Low doses of perineural dexamethasone were shown to prolong the duration of ropivacaine brachial plexus nerve block analgesia in a study published in Pain Medicine.

In this retrospective cohort study, 1027 patients undergoing brachial plexus nerve block who received low-dose (2-4 mg; n=393), very low-dose (≤2 mg; n=537), or no (n=97) perineural dexamethasone were evaluated. Exclusion criteria included use of continuous catheter techniques, local anesthetics other than ropivacaine, and block locations with <15 participants.

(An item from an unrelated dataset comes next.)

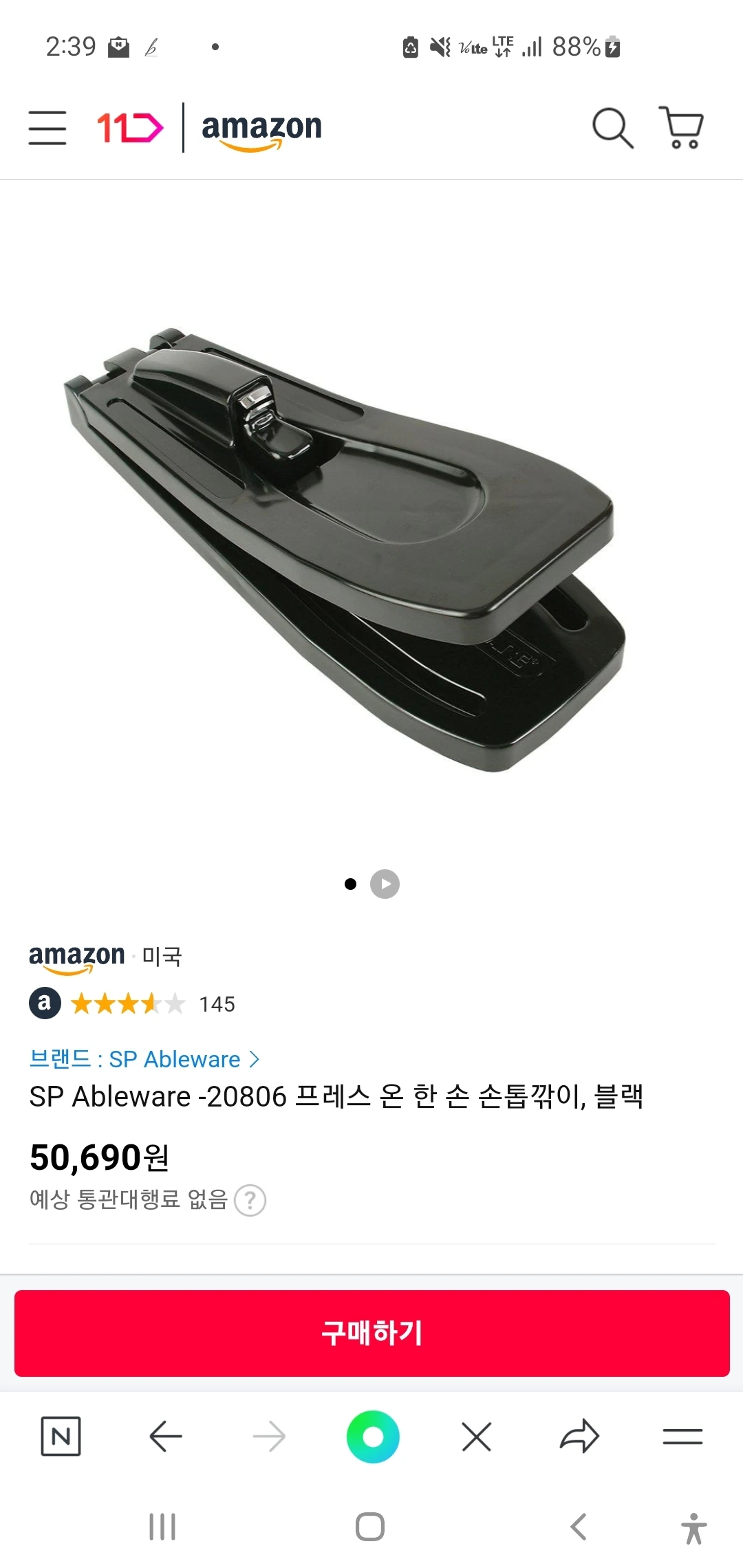743x1568 pixels.
Task: Close the page with X icon
Action: click(476, 1437)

Low-dose or very low-dose dexamethasone was used in 90.6% of ropivacaine brachial plexus nerve blocks (median dose, 2 mg). Perineural dexamethasone was associated with an increased mean block duration of 5.9 hours for low-dose and 4.9 hours for very low-dose (P <.001 for both).

When compared with very low-dose dexamethasone, low-dose dexamethasone was associated with an increase in block duration of 1 hour (P =.026). After adjustment, no difference was noted between the 2 dose groups for block duration (P =.420).

Female sex (P =.022), increased age (P =.048), and increased local anesthetic dose (P =.01) were all associated with longer duration of analgesia.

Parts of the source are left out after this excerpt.